Now she is preparing a dossier for the Care Quality Commission about how 92-year-old Eileen Davies suffered at the The Wingfield Care Home in Trowbridge in the ten days before her death.

Mrs Snethlage said she was shocked with what she found when she visited her parents after they moved into the home in Wingfield Road 10 days before her mother died on May 27.

She says she found urine-soaked carpets, inattentive staff who were calling her mum, who had mild dementia, by the wrong Christian name and had not attended properly to her incontinent father Jim’s sore bottom, and, most worrying, a broken handrail in her parents’ en-suite bathroom which may have caused her mother to fall.

The home was rated as ‘requiring improvement’ by the CQC earlier this year.

On Wednesday Mrs Snethlage learned a post mortem examination showed her mother, who had lived in Hilperton for almost 50 years and was well known locally, had died of natural causes.

“I feel their lack of care has contributed to her death,” the retired primary school teacher, 67, who lives in Warminster, said.

“She died of arteriosclerosis brought on by hypertension. I know she did not like it there and that would have put her blood pressure up.”

She asked the coroner’s office for the post mortem examination because she was worried about the fall Mrs Davies had four days before she died. She said: “I went in with a friend, and in the bathroom there was a rail off the wall, and one of the nurses said it would be attended to, and that mum had had a fall in the bathroom that morning.

“I was not sure if that meant she had had a fall because the rail had come off the wall. They did not say that, but of course I wondered what had happened.”

Mrs Davies’s dementia meant that when her daughter asked her about it, the 92-year-old had no memory of falling at all, let alone exactly what had happened.

Mrs Snethlage did not organise her parents’ move to the Memory Lane dementia wing of The Wingfield, and says she would never have chosen the home, although she accepts they had become too unwell to live at home with carers as they had done for some years. And she said the home’s care was not all bad, with her 95-year-old father enjoying the food.
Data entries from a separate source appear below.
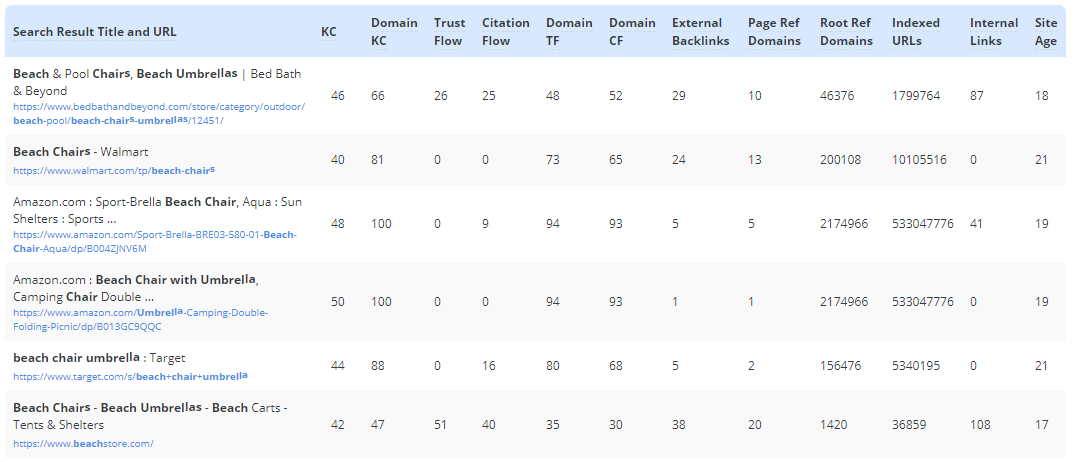Open the Target beach chair umbrella URL
Screen dimensions: 1077x462
tap(130, 377)
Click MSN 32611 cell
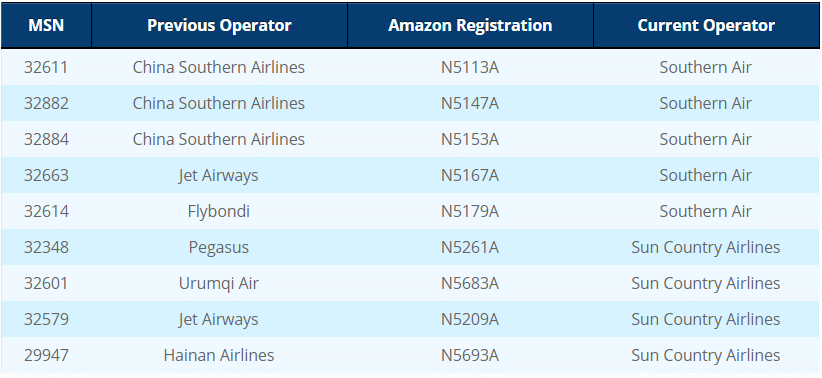822x378 pixels. (x=46, y=67)
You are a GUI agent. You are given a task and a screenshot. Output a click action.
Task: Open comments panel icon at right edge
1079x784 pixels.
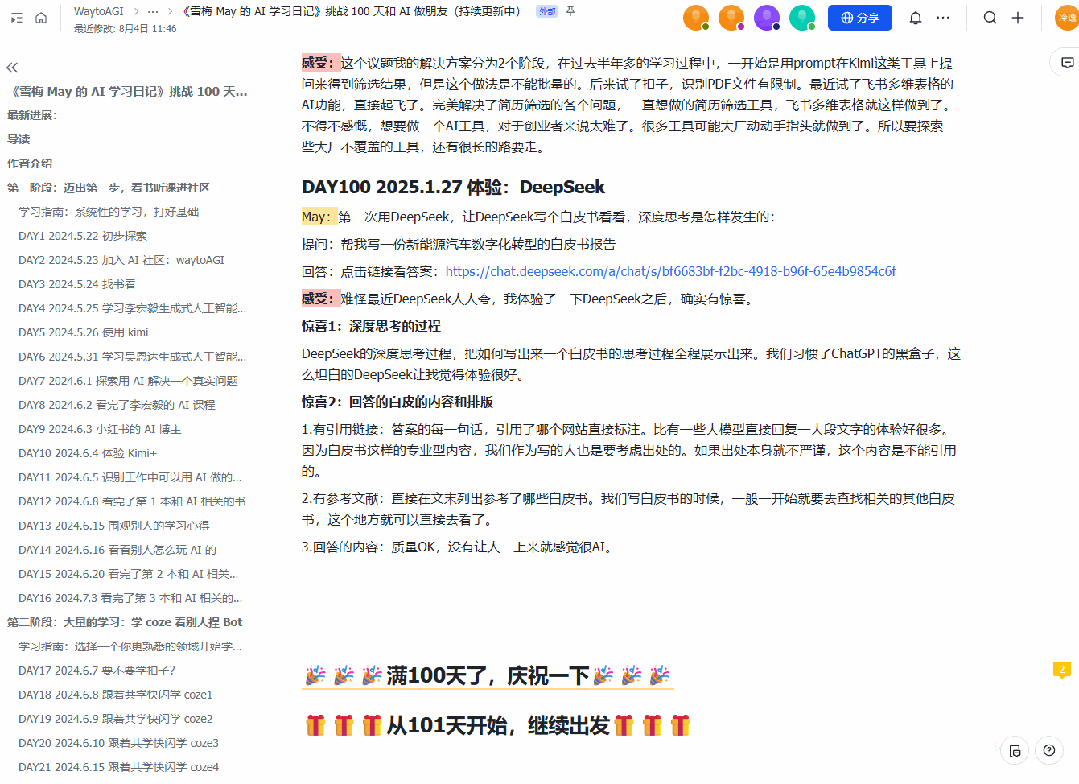pyautogui.click(x=1067, y=62)
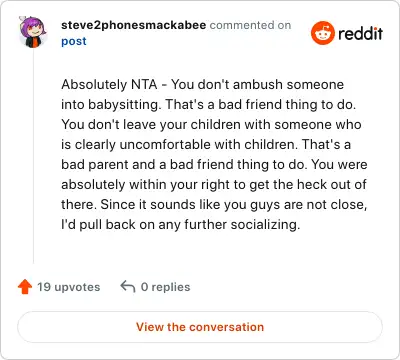Click the reddit wordmark text

pos(360,33)
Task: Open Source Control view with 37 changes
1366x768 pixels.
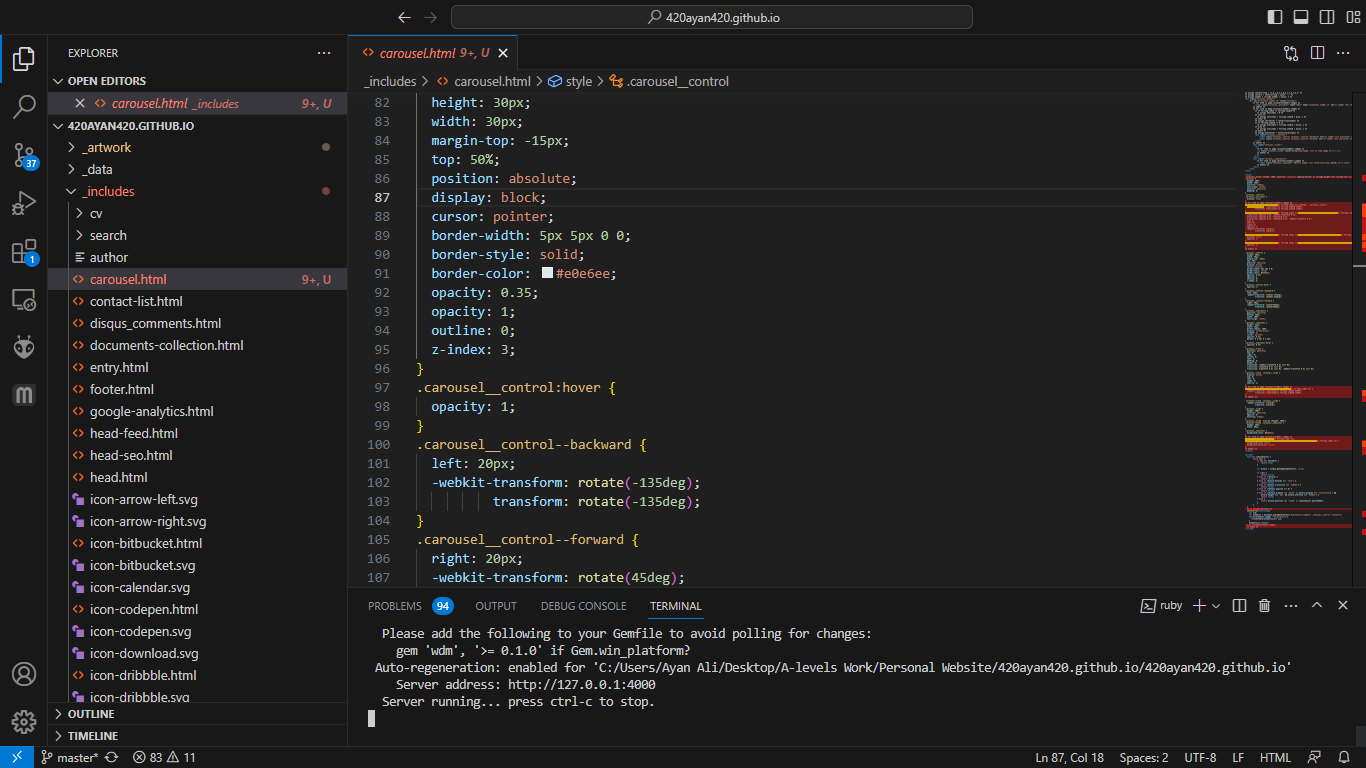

She was pleased his appetite, which had been a concern, was improving.

But she is so angry at the way her mother died she has already made an initial complaint to the CQC and is now compiling a detailed report, based on notes she made after her visits, for them.

“She should never have died in circumstances like that, with stinking carpets and handrails falling off the wall,” she said. “There was less care in that home than there was at home.

“I want to warn people to choose homes with great care. Check the CQC reports, make an impromptu visit, see more than one care home. Overlook this advice at your peril, or you like me could find your loved one passing away in less than satisfactory circumstances.”

A spokesman for The Wingfield said: “We take the comments seriously and always want to continually improve, however this opinion does not reflect the positive feedback we have received from residents and their families. The health and wellbeing of our residents is at the forefront of everything we do at The Wingfield and this – as always – will be our priority moving forward.”

Wiltshire Coroner’s office confirmed yesterday (Thursday) that following the post mortem result, no inquest would be held into Mrs Davies’ death.